- Task to carry out: Wherever a picture sits, omit it. Output the rest of the listing exactly.

· · ·

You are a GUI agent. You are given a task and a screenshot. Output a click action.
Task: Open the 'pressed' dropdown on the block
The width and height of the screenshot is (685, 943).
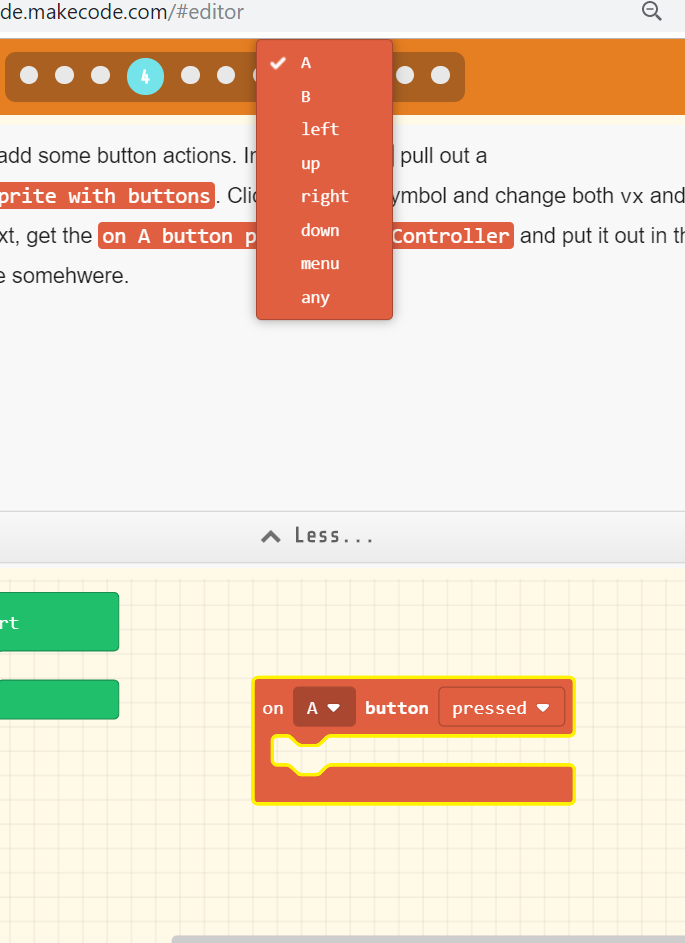click(x=501, y=707)
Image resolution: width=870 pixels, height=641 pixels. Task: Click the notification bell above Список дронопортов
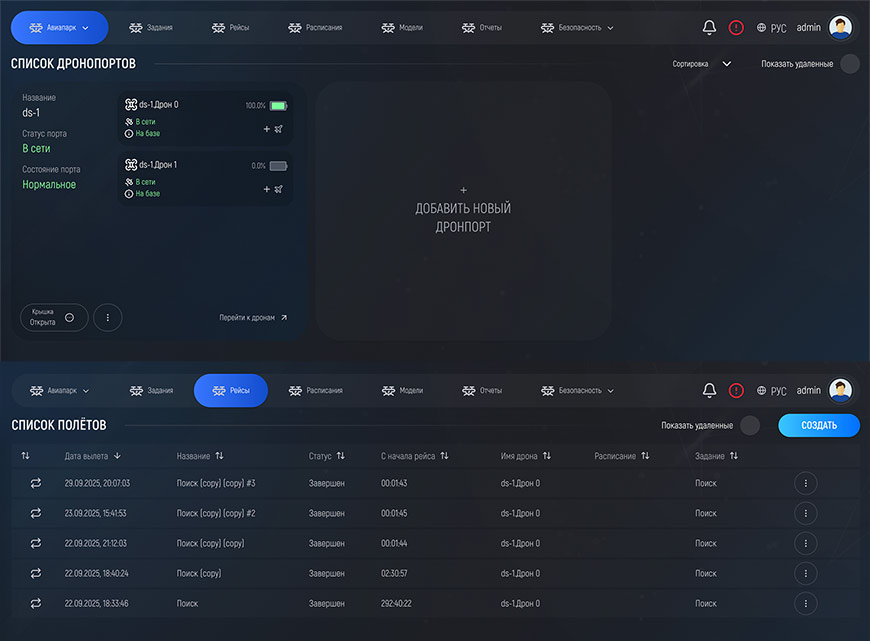tap(709, 28)
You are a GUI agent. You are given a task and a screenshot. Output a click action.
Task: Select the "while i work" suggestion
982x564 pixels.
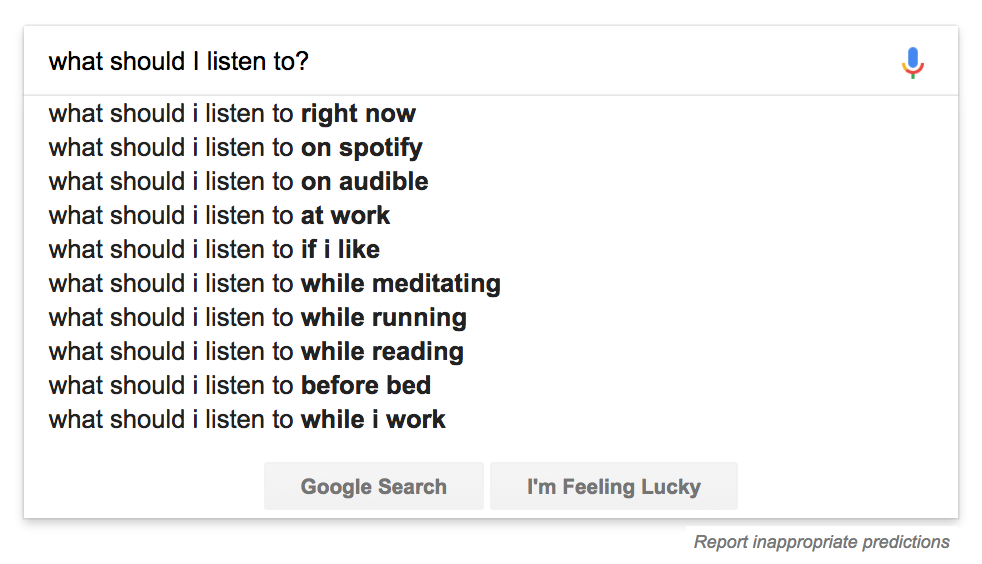(247, 420)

· · ·

- Exercise result:
You are a GUI agent. You are given a task and a screenshot. Output a click action.
Task: Open the 'pressed' dropdown on the block
The width and height of the screenshot is (685, 943).
click(x=501, y=707)
Image resolution: width=870 pixels, height=641 pixels. Task: Click the notification bell above Список дронопортов
tap(709, 28)
You are a GUI agent. You are given a task and a screenshot. Output a click action.
Task: Select the "while i work" suggestion
982x564 pixels.
(247, 420)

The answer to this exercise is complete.